Wszyscy na to czekaliśmy! Alphonso Davies po 261 dniach wrócił na boisko. W nowym dokumencie Bayernu Kanadyjczyk szczerze opowiedział o dramatycznej walce o powrót do zdrowia.
Alphonso Davies wrócił w końcu po długich miesiącach rehabilitacji do gry. Po tak długim rozbracie z piłką, jego powrót to jedna z najlepszych wiadomości dla fanów i sztabu Bawarczyków. Pierwsze minuty w meczu ze Sportingiem były symbolicznym początkiem. Już w kolejnym spotkaniu, zremisowanym starciu z Mainz (14.12), Davies spędził na murawie blisko 30 minut.
Klubowe kamery towarzyszyły 25-latkowi przez cały okres rehabilitacji, a efektem jest dokument “Doors of Life - Alphonso Davies | Die große Comeback-Dokumentation”, w którym zawsze uśmiechnięty Kanadyjczyk nie ukrywa, że był to dla niego trudny okres.
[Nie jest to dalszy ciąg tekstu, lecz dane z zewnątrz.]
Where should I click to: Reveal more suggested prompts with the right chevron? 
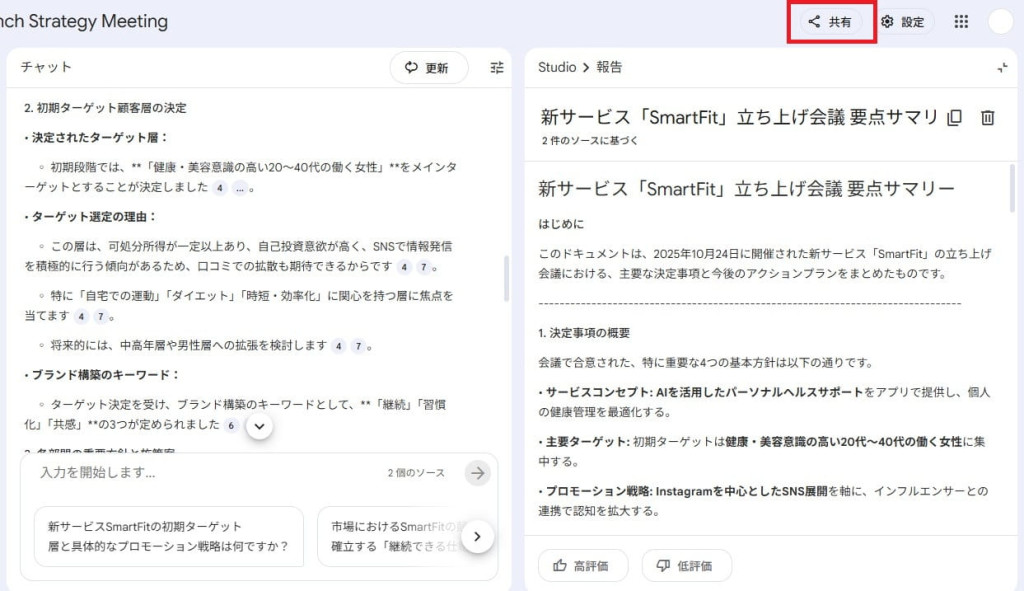(x=477, y=536)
– W momencie, w którym doznałem kontuzji, doszło do pojedynku, rywal uderzył w bok mojego prawego kolana i usłyszałem trzy trzaski. Cała noga była zdrętwiała. Znieśli mnie z boiska i zrobiono mi rezonans. Powiedzieli, że to zerwane więzadło krzyżowe i uszkodzona łąkotka — powiedział Davies,
– Cała energia opuściła moje ciało.[...] Rehabilitacja była ciężka. Każdego dnia budziłem się z bólem. Nie mogłem spać, budziłem się o 5, 6 rano i przewracałem z boku na bok, bo nie mogłem zgiąć kolana – opowiadał wyraźnie poruszony Davies.
Mimo to pokazał niezwykłą siłę charakteru.
– Pomyślałem sobie, że mogę albo tu siedzieć i użalać się nad sobą, albo uśmiechnąć się, być optymistą i walczyć – dodał.